Pero a lo que íbamos: lo malo de la invocación a la ciencia y la utilización de la ciencia para generar monstruos no es todo eso. Todo eso ya lo sabíamos. Lo malo de la ciencia —y para la ciencia— es convertirla en religión y que cualquier mostrenco con dos años de primaria y doce de sofá en casa del padre pueda utilizarla —a la ciencia me refiero— como argumento en favor de cualquier majadería. Lo malo de la ciencia … No lo malo, lo pésimo, es que cualquier político de cuatro pesetas, salido del pantanal de intereses privados que son los partidos políticos, puede valerse del recurso de la ciencia para imponernos su visión del mundo. Si yo fuese científico, nada más escuchar el nombre de la ciencia en boca y labios de un político de esos que se hacen fotografías ante la tierra quemada de los incendios veraniegos, me alarmaría mucho. Si yo fuese científico y mi convicción sobre el método y la radicalidad objetiva en busca de la verdad fuesen inamovibles, sentiría gran inquietud cada vez que el hombre del tiempo sale en televisión y promete un futuro apocalíptico de fuego y rechinar de dientes, porque lo dice la ciencia. Temblaría quizás de indignación cada vez que escuchase a un arrimado de aquellos, con la tesis doctoral comprada en internet, sentenciar con autoridad de premio Nobel: “Lo evidente no puede negarse, hay que salvar el planeta”.

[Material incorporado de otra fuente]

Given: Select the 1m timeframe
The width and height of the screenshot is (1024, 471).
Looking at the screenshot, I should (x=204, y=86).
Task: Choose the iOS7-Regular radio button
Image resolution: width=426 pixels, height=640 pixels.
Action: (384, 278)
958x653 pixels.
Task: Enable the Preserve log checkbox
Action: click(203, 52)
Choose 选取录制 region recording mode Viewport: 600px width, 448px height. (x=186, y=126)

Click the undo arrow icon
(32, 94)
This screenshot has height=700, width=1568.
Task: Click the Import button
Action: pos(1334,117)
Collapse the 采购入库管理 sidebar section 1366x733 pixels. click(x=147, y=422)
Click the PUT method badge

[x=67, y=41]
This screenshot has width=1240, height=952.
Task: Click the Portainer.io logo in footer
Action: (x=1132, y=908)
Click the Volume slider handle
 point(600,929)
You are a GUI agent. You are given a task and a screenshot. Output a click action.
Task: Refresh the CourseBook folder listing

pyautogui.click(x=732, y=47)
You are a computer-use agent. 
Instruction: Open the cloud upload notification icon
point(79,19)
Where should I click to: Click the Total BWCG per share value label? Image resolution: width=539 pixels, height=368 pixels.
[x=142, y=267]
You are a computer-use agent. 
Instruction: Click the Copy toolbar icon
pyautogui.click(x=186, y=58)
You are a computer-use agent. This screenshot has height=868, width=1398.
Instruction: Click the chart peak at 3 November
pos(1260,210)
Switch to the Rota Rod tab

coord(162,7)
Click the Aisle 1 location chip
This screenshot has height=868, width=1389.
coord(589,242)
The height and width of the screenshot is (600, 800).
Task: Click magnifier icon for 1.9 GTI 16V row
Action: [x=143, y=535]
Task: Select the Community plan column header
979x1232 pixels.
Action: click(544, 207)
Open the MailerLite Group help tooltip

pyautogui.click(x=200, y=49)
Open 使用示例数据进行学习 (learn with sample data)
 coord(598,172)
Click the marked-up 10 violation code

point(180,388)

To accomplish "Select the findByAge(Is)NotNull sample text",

Eso es lo malo que tiene la ciencia; o mejor dicho: lo malo que tiene hablar en nombre de la ciencia cuando son incapaces de hablar en nombre de la razón humana y, en realidad, predican en favor de otra verdad incontrovertible y tan evidente como el calor y los incendios forestales: la codicia universal y el ansia de hegemonía, igualmente tan humanas. Científicamente, que vayan a predicar a su abuela, la cual, científicamente, es la madre de su mamá. Seguro que les hace caso.